Chapter Seventeen #2
She gave Sammy a final scratch behind the ears, then headed toward the greenhouse, already feeling the back of her neck start to sweat.
August in Texas might be her least favorite month of the year, but her plants sure loved it as long as daily watering was part of their routine.
Callie ducked into the greenhouse, the temperature climbing with every step. The heavy, humid air clung to her skin, instantly beading sweat along her hairline. It wasn’t the heat that made her uneasy, though.
She was beginning to wonder if she’d ever feel calm again.
Exhaling, she moved slowly down the aisle, her gaze sweeping over the benches, the hanging baskets, the rows of potted herbs and ornamentals.
A few looked a little worse for wear, not uncommon in this oppressive weather.
She checked the trays of seedlings. Most were thriving.
Tomato starts were pushing toward their second leaves.

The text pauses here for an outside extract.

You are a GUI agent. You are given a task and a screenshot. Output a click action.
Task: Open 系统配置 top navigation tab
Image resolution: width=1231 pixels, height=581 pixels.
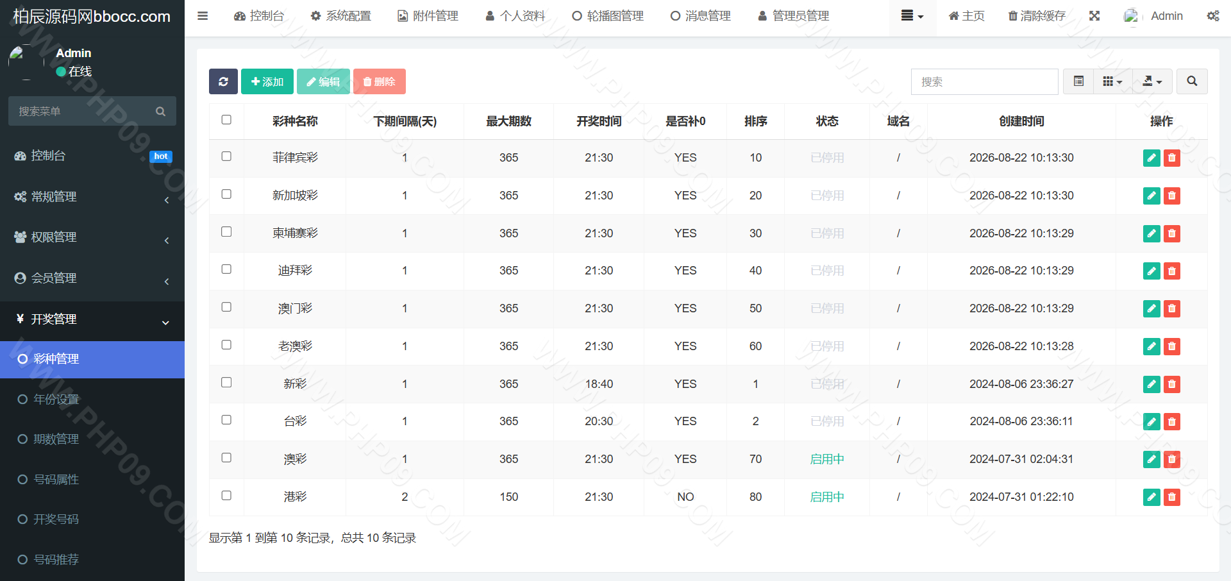341,16
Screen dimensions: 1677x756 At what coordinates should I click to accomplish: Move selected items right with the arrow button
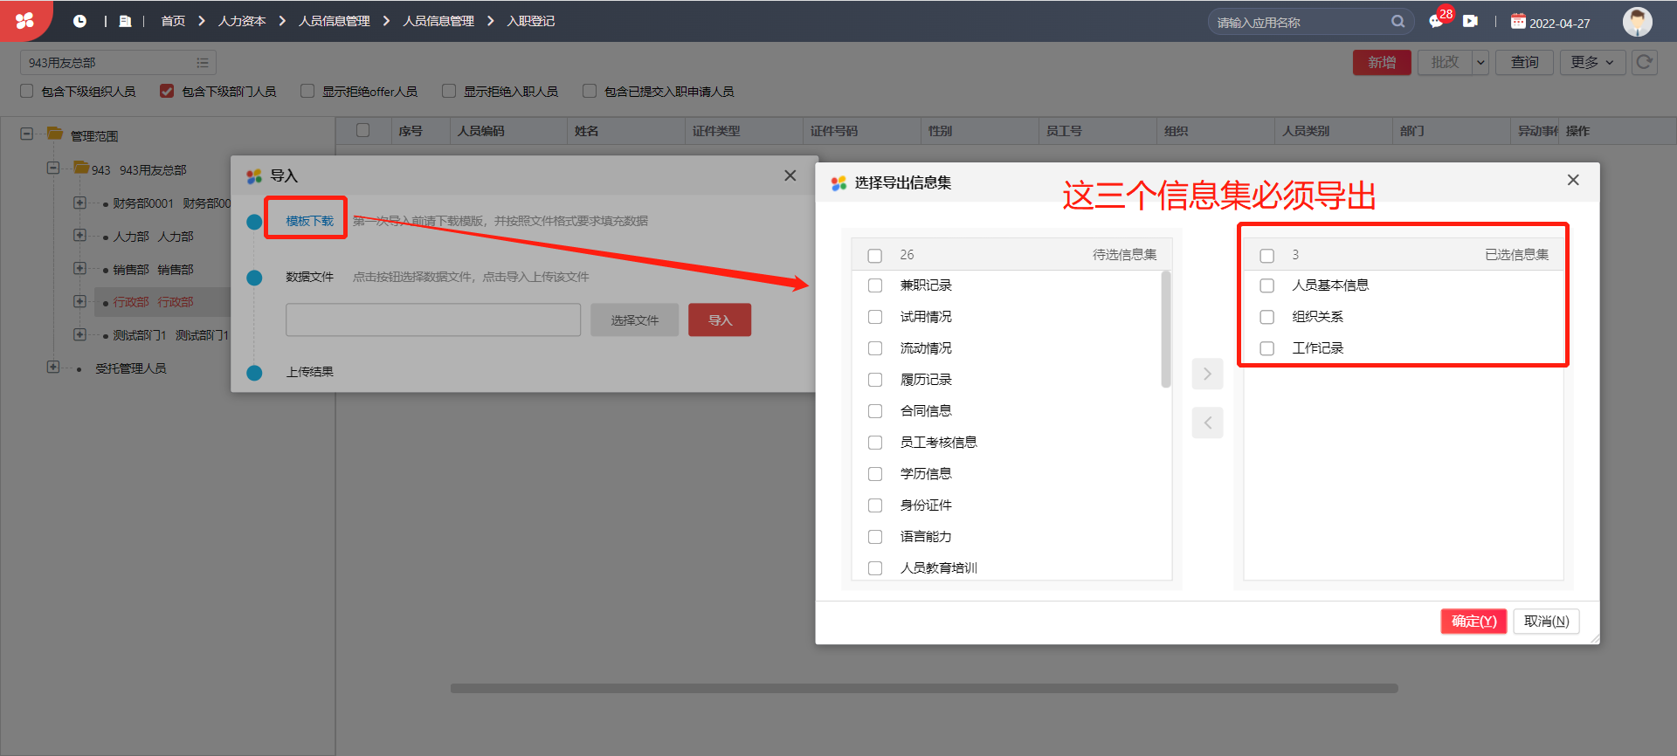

The basil looked lush. The hydrangeas in the corner needed a bit more light, and she paused by a small table of petunias to remove a pair of spent blooms.
But overall, things were steady.
Then she moved on, brow furrowing slightly as she stepped toward a display of plants in the back corner that didn’t look right.
She crouched beside a tray of lemon balm and creeping thyme.
The leaves were limp, edges browned, not from dehydration or sun scorch.
No. It was something subtler. More deliberate.
Her gut clenched.
Brushing the top layer of leaves aside, she parted the soil with her fingers, half expecting to find pests or root rot.
She found neither.
Instead, her fingers struck something thin and crinkly. Her heart rocked.
Digging carefully, she unearthed a small, black plastic pouch, slick with condensation. She inhaled. It was barely sealed. Tucked beneath the surface so as not to be found.
Fingers shaking, she opened it.
Inside was a fine, pale gray powder. The same stuff they'd found in the tampered shipment bags. The same stuff Matthew had helped Caspian load into his SUV to take to ESI for Carter to analyze.
HPC.
Callie’s stomach turned. This wasn’t a one-off. It wasn’t random. Someone had been using her nursery. Repeatedly.
How many more plants had been hiding this poison?
She stood slowly, pouch clutched in one hand, heart thudding loud enough she could hear it in her ears. Her gaze swept the greenhouse again, wider this time, a sick twist in her gut. Every pot now appeared to be a potential hiding place.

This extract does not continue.